Queensland generator CS Energy Limited (CS Energy) has paid penalties totalling $80 000 and provided court enforceable undertakings following the issue of four infringement notices by the Australian Energy Regulator.
The AER issued four notices because it had reason to believe that CS Energy failed to follow dispatch instructions issued by the Australian Energy Market Operator (AEMO) in February and April 2014 to the generating units at the Wivenhoe Power Station and also failed to ensure that the offers submitted to AEMO for generating units at the Gladstone Power Station reflected actual capabilities to generate power at all times.
“The AER considers that the efficiency of the national Electricity Market and system security may be compromised when dispatch offers made by generators do not reflect their actual capabilities, and where generators fail to comply with the dispatch instructions given by AEMO,” AER Board member Jim Cox said.

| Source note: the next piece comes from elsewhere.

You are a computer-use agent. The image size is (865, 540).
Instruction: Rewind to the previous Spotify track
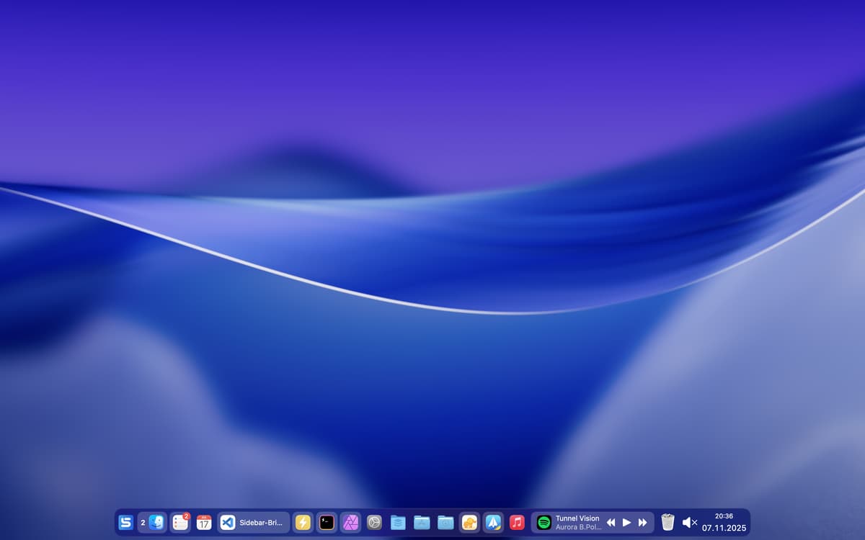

“Compliance with obligations relating to dispatch offers and instructions is an enforcement focus for the AER and we will not hesitate to take appropriate enforcement action to deal with non-compliance. In determining our response in this case, we took into account CS Energy’s cooperation, including the provision of court-enforceable undertakings. These undertakings involve CS Energy committing to various corrective actions, including reviewing operating systems and procedures and improving compliance training in this area,” Mr Cox said.
Two infringement notices related to CS Energy’s alleged failure to cease generating at Wivenhoe on two instances on 13 and 20 February 2014, resulting in over-generation by 256 megawatts (MW) and 208 MW respectively. The other two infringement notices relate to CS Energy’s alleged failure to ensure that its generating units were capable of complying with the offers submitted to AEMO by CS Energy. The AER was concerned that CS Energy advised AEMO in its dispatch offer that Gladstone generating units were capable of increasing or decreasing output at a particular rate when they were not. This contributed to those units generating above the dispatch instructions issued by AEMO following receipt of the offer.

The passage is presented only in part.